**Data records**
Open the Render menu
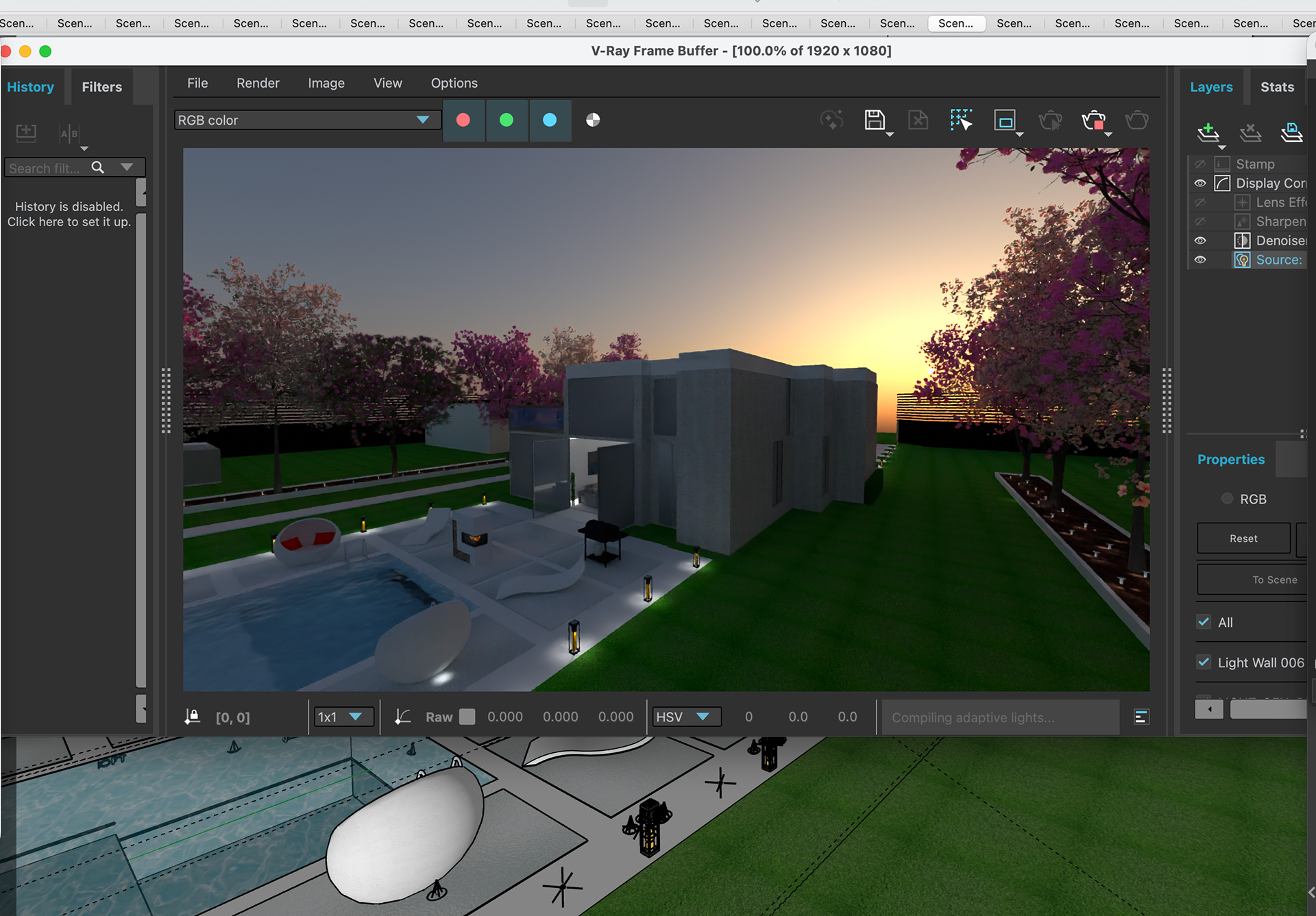The image size is (1316, 916). [258, 83]
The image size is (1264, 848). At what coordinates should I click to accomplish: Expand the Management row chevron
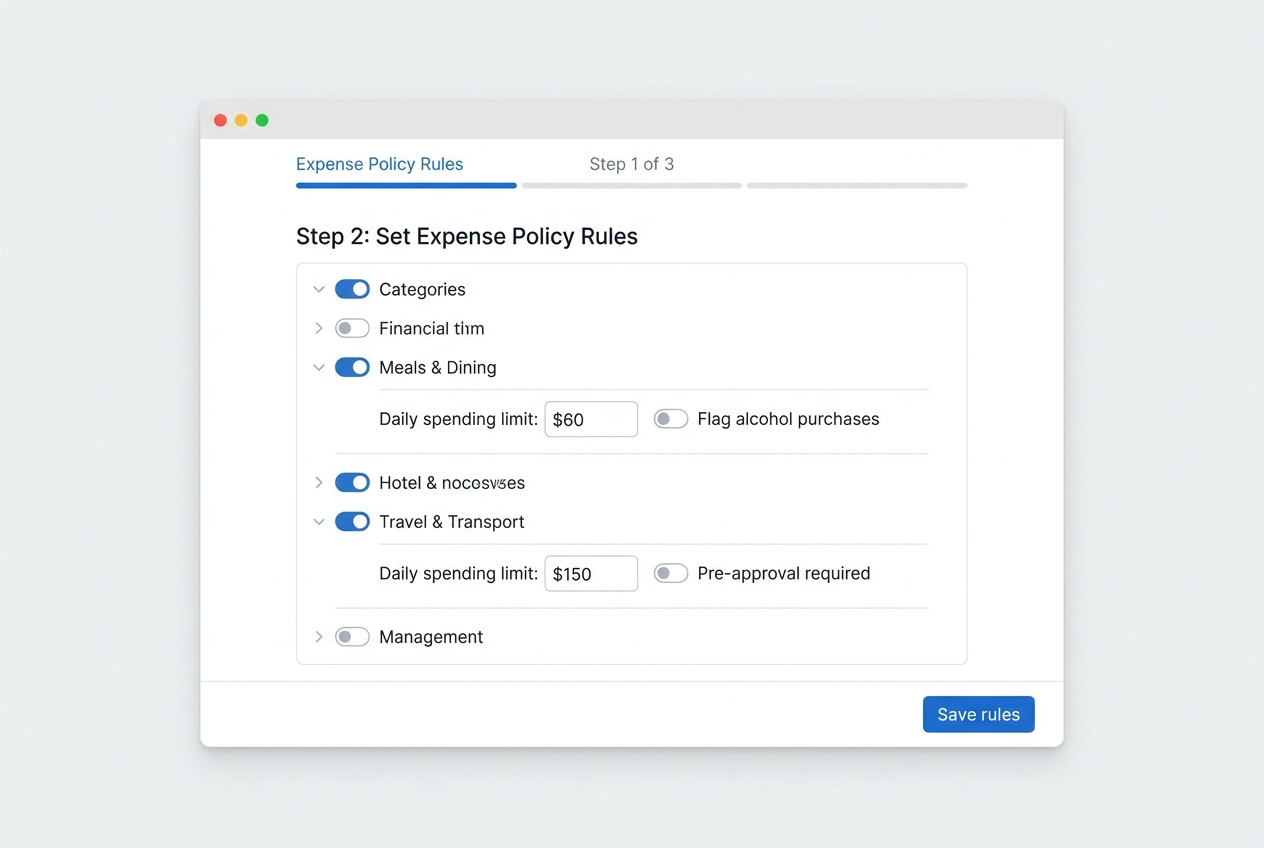coord(319,637)
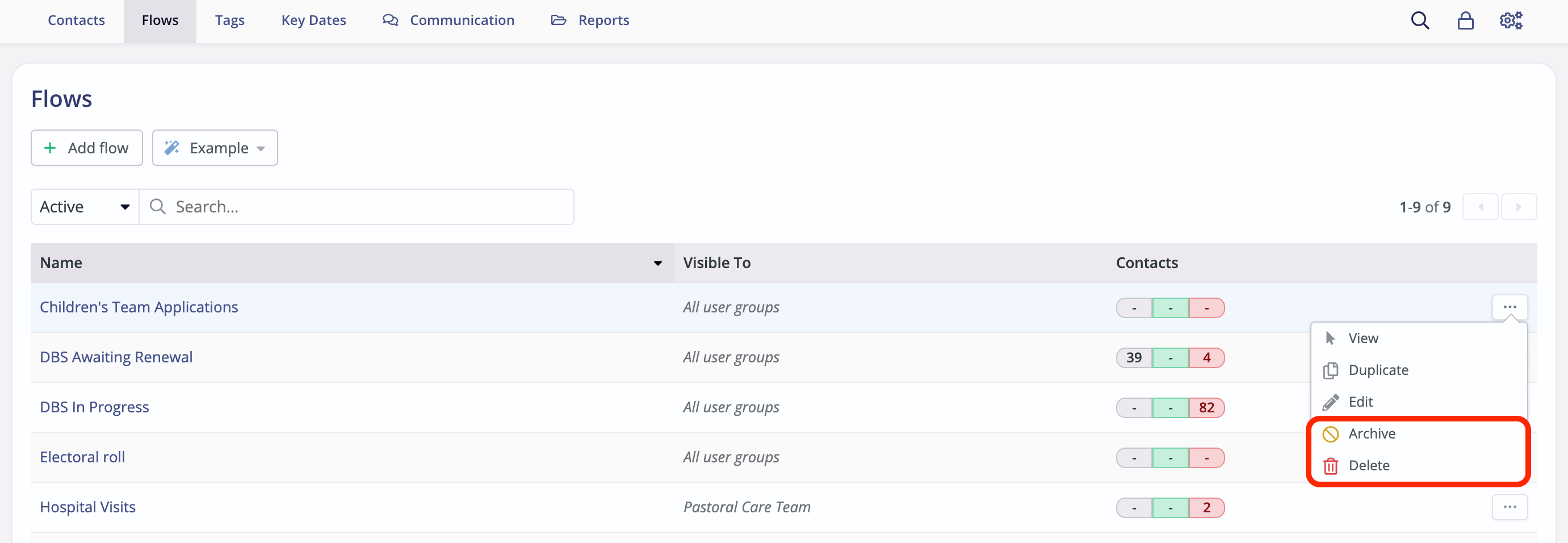This screenshot has width=1568, height=543.
Task: Click the lock icon in top bar
Action: (x=1465, y=20)
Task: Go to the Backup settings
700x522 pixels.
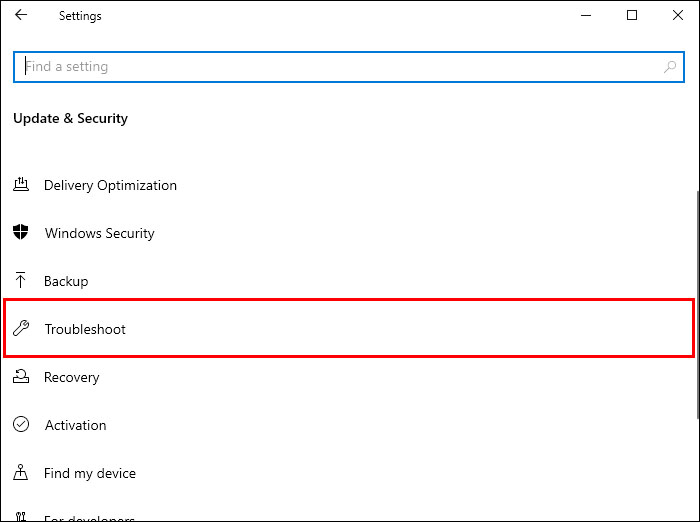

**WRITTEN REQUEST**
Reproduce every line of the items, starting with the line that contains "The image size is (1264, 848)." and continuing through the end. Leave the pictures out of your answer.

**TASK RESULT**
The image size is (1264, 848). At what coordinates should I click to accomplish: Expand the Management row chevron
coord(319,637)
This screenshot has width=1568, height=543.
Task: Click the lock icon in top bar
Action: (x=1465, y=20)
Task: Go to the Backup settings
700x522 pixels.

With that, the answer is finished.